## SHORT EXERCISE
Please rewrite the material as a numbered list, starting at the line that contains "The image size is (932, 550)." and ending after the line that contains "[x=902, y=80]". Omit blank lines and pictures.

## PROVIDED DATA

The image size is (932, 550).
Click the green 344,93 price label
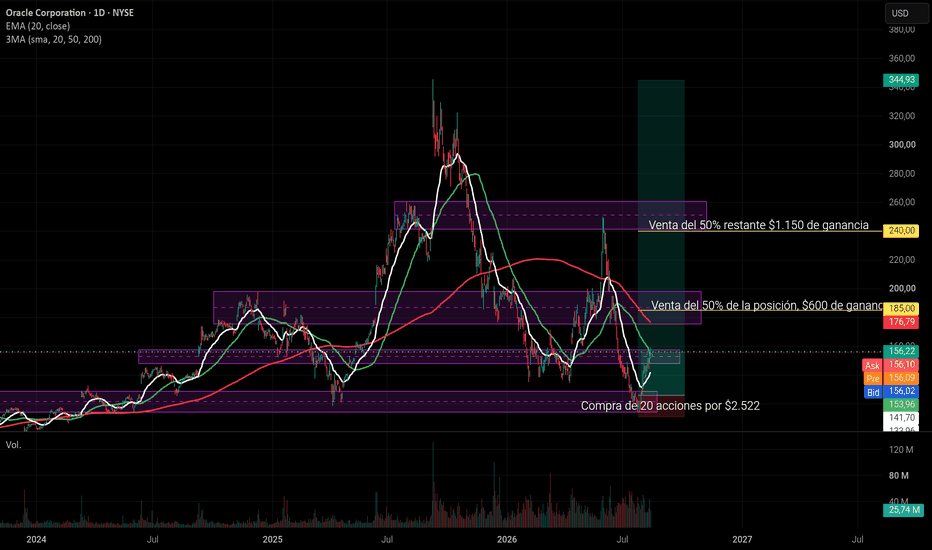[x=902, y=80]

==

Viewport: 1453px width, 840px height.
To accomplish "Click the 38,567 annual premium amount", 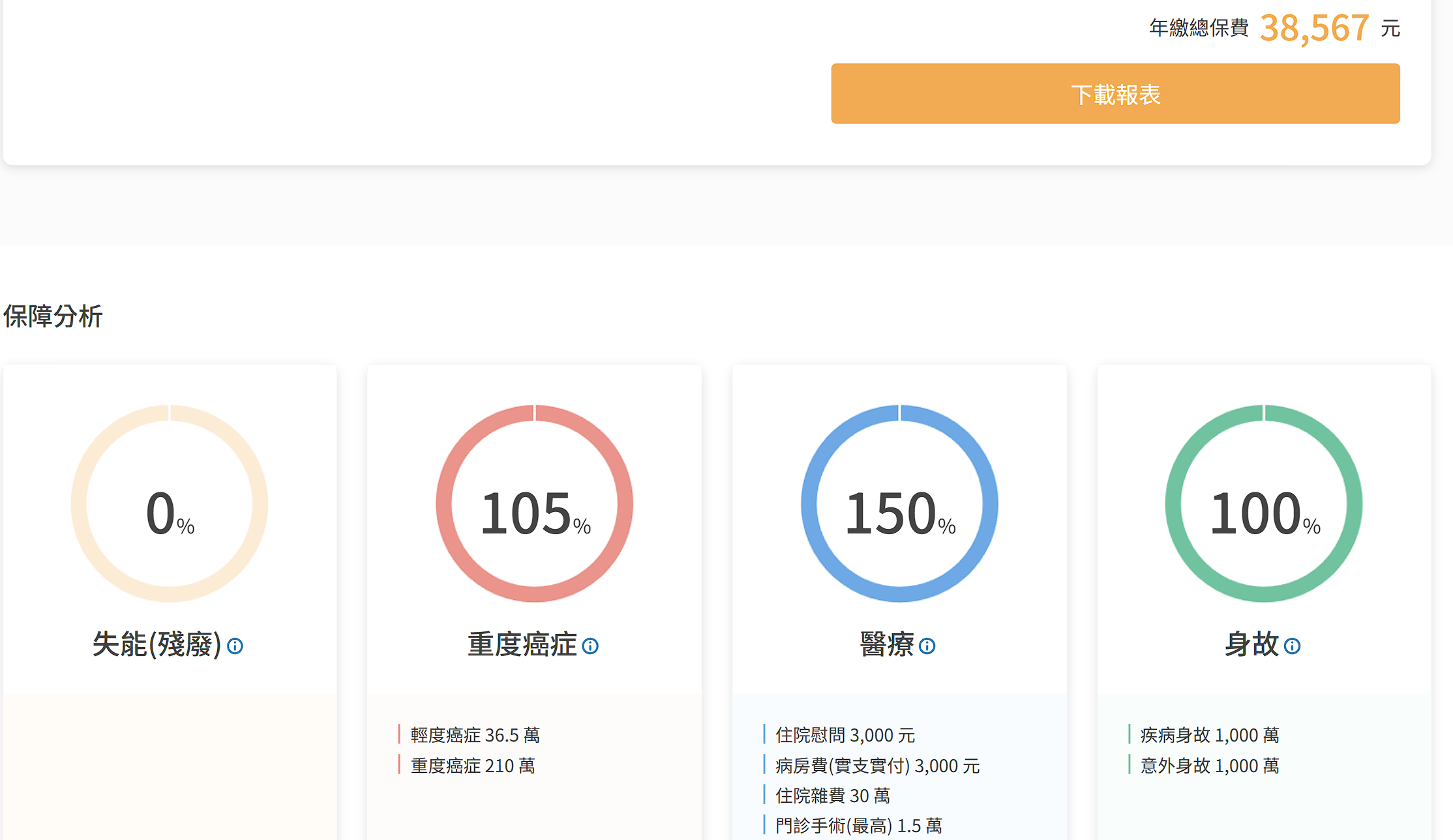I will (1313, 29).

## RESPONSE TO THE EXERCISE
1. The image size is (932, 550).
2. Click the green 344,93 price label
3. [x=902, y=80]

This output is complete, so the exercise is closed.